The fourteenth book in the series.

Publication year: 2004
Format: Audio
Narrator: Stephanie Daniel
Running Time: 8 hrs and 20 minutes

The Flower Festival is coming to Melbourne and the Honorable Phryne Fisher is going to be the Queen of the Flower Parade. She has four teenage girls as her princesses but the more she gets to know them, the more worried she becomes because one of them is likely to come to a bad end. At the tender age of fourteen, Rose already drinks a lot and Phryne hears that Rose hangs around men with bad reputations. Rose’s home is also very restrictive. Then, she disappears.

One of Phryne’s adoptive daughters has problems of her own. Ruth has never known who her father is and her mother is dying of tuberculosis. Now, Ruth wants to meet her mother and find out who her father is. But Ruth isn’t sure if Phryne will allow it.

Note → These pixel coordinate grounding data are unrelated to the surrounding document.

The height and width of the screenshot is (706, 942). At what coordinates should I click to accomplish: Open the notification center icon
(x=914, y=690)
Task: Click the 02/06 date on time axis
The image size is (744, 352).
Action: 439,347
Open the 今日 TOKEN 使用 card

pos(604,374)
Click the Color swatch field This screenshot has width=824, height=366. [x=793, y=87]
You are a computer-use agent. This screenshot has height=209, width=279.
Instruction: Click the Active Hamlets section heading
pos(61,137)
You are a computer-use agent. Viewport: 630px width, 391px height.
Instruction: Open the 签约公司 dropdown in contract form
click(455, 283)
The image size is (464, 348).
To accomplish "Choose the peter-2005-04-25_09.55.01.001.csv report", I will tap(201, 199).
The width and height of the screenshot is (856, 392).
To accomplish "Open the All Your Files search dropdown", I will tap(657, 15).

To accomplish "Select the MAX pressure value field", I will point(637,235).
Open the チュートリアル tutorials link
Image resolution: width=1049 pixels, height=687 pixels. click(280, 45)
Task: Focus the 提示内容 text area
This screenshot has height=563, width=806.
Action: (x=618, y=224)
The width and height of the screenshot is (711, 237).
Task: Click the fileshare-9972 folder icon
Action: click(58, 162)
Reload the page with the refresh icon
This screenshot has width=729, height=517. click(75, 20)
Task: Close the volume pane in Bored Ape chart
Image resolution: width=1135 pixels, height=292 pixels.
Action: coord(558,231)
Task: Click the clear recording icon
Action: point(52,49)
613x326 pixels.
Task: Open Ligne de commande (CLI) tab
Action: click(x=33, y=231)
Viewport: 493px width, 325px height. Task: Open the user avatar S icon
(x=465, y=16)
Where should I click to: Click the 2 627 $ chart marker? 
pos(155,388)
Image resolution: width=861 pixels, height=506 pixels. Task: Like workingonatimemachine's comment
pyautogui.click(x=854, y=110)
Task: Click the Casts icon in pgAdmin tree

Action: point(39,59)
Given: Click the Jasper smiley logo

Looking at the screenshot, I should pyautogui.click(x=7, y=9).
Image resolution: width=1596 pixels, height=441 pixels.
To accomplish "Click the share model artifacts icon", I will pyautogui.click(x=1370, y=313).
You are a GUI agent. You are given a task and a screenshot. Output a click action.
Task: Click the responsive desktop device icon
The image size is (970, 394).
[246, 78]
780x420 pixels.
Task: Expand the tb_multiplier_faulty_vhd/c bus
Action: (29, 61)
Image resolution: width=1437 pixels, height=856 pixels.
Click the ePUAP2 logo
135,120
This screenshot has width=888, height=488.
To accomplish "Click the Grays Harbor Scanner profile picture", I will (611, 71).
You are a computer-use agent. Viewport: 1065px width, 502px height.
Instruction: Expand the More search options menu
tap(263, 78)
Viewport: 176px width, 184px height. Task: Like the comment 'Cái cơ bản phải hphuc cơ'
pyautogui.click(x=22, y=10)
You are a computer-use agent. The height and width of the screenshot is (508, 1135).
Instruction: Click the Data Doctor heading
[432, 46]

It was great that Phryne’s adoptive daughters, Jane and Ruth, had a bigger part in the book and that they had some conflict. Usually, they’re in the sidelines and don’t have much to do. However, I was dismayed with how callously Phryne acted later on in the book when something happened to one of them. I realize that having Phryne panic and fuss uselessly would have been pretty painful to read about, but I think that would have been more, well, human response. Now, she comes across as almost inhumanly cool and collected. I also found a it a bit strange that Phryne’s Chinese nickname changed from the Silver lady to the Jade lady.

Otherwise, I enjoyed the book, although I don’t think it’s one of the best in the series so far. The parade has also a carnival in it and I greatly enjoyed the appearance of Dulcie Fanshore, of Fanshore Elephants, and her elephants.

Once again, Greenwood shows the deep divide between the well-off and the rest, and how the income level really affects children’s future.